Marvin Close, best known for writing and storylining hundreds of episodes of TV shows including Emmerdale, Coronation Street, Tracey Beaker and Doctors, has written ‘1923: Life in Football One Hundred Years Ago’.
The book is a look at the experiences of footballers and fans alike back in the days when players used to take the local buses to matches.
It also explores everything from the opening of Wembley Stadium and the only ever murder of a football league player, Tommy Ball, to tiny Nelson FC’s 4-2 friendly win over the mighty Real Madrid - and why so many ex-miners went on to play professional football.
Mr Close’s book also looks in depth at how players lived, trained and overcame the legacy of World War One, suffering as many of them did from war injuries and shell shock.
The Bradford City fan, who now lives in Hornsea, East Yorkshire, said: “The book is based on an exhaustive amount of archive material and scores of newspaper reports and articles from the time.

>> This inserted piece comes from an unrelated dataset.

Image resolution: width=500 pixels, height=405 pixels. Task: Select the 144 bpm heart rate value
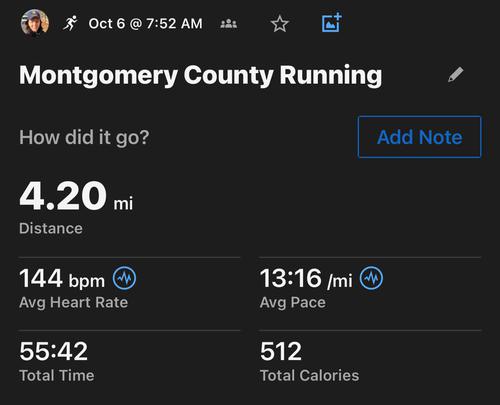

It was a joy to research as it threw up so many shocks and surprises, all of which feature in the book
“1923 proved to be a memorable year with Liverpool winning the league and of course, the chaos that was the White Horse FA Cup Final.
“But the book also looks at how football pools began, the popularity of cigarette cards, the matches, personalities and events that lit up the game; and how the media covered the sport way back then.
“It also explores how life was lived in 1923 – the food people ate; the type of houses they lived in; what they wore and did for entertainment.”
His love for football has led to him writing a number of highly-acclaimed books about the sport. For Harper Collins, he wrote ‘More Than Just A Game; Football v Apartheid’.
It was co-written with leading sports historian Professor Chuck Korr, which was a globally critically acclaimed exploration of how prisoners on Robben Island formed a football league of teams to help fight against the brutality of life there, which was translated into nine different language versions worldwide.
He is now working on a new book based around the 1953 Stanley Matthews FA Cup Final and England’s humiliating 6-3 loss to Hungary, and what both meant to the future of English football.